═════ EXTRACTED MATERIAL

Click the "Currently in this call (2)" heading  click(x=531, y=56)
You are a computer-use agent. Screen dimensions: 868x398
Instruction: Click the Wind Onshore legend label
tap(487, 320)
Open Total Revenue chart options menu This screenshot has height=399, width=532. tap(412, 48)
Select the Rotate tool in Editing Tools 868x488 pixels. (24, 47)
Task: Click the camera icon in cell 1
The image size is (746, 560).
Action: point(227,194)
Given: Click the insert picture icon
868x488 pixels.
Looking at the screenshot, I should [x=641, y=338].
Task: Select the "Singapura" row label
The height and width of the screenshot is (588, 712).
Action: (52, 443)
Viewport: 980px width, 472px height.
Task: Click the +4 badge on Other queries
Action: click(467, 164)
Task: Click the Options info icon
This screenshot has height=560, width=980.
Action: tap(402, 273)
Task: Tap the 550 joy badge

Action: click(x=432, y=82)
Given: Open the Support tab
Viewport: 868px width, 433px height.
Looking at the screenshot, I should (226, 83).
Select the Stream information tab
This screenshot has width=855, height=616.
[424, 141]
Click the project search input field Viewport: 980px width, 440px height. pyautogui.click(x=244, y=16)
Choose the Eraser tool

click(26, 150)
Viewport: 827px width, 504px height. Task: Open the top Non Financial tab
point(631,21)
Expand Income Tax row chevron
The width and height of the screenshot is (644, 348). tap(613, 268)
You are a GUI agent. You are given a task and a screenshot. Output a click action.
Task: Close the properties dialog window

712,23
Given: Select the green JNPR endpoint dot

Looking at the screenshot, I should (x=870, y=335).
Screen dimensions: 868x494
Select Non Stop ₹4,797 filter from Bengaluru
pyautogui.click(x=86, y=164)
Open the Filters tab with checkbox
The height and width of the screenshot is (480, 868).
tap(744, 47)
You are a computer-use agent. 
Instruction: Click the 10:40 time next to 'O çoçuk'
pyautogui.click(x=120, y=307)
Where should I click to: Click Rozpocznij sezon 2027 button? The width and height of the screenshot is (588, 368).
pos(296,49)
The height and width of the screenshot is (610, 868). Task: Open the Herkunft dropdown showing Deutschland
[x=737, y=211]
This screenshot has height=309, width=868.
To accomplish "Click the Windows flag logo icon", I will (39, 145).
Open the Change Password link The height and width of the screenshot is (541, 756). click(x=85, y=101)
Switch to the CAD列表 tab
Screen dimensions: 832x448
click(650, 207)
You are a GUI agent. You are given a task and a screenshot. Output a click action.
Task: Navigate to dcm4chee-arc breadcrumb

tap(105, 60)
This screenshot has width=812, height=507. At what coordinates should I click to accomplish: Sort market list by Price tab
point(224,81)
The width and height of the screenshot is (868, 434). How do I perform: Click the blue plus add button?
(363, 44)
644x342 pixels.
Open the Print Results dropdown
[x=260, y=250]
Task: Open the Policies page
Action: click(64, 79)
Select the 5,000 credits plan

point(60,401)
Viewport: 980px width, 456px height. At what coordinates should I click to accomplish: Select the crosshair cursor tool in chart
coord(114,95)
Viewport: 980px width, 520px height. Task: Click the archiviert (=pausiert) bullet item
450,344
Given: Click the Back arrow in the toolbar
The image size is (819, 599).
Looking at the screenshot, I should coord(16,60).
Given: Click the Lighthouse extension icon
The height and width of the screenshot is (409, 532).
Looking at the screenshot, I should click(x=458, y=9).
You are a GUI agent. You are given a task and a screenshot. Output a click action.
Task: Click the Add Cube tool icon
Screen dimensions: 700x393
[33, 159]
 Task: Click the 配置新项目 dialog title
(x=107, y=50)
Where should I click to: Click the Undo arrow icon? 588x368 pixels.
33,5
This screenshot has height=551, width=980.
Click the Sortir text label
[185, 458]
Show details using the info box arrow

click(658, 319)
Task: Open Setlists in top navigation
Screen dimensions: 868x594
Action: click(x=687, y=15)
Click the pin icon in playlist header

══════════

• STATED PROBLEM
Rewrite the lines starting at the one that contains "This screenshot has height=309, width=868." and ending at the one that contains "point(224,81)", changing "screenshot" to "capture" and keeping everything else the same.

• RESULT FOR THIS EXERCISE
This capture has height=309, width=868.
To accomplish "Click the Windows flag logo icon", I will (39, 145).
Open the Change Password link The height and width of the capture is (541, 756). click(x=85, y=101)
Switch to the CAD列表 tab
Screen dimensions: 832x448
click(650, 207)
You are a GUI agent. You are given a task and a capture. Output a click action.
Task: Navigate to dcm4chee-arc breadcrumb

tap(105, 60)
This capture has width=812, height=507. At what coordinates should I click to accomplish: Sort market list by Price tab
point(224,81)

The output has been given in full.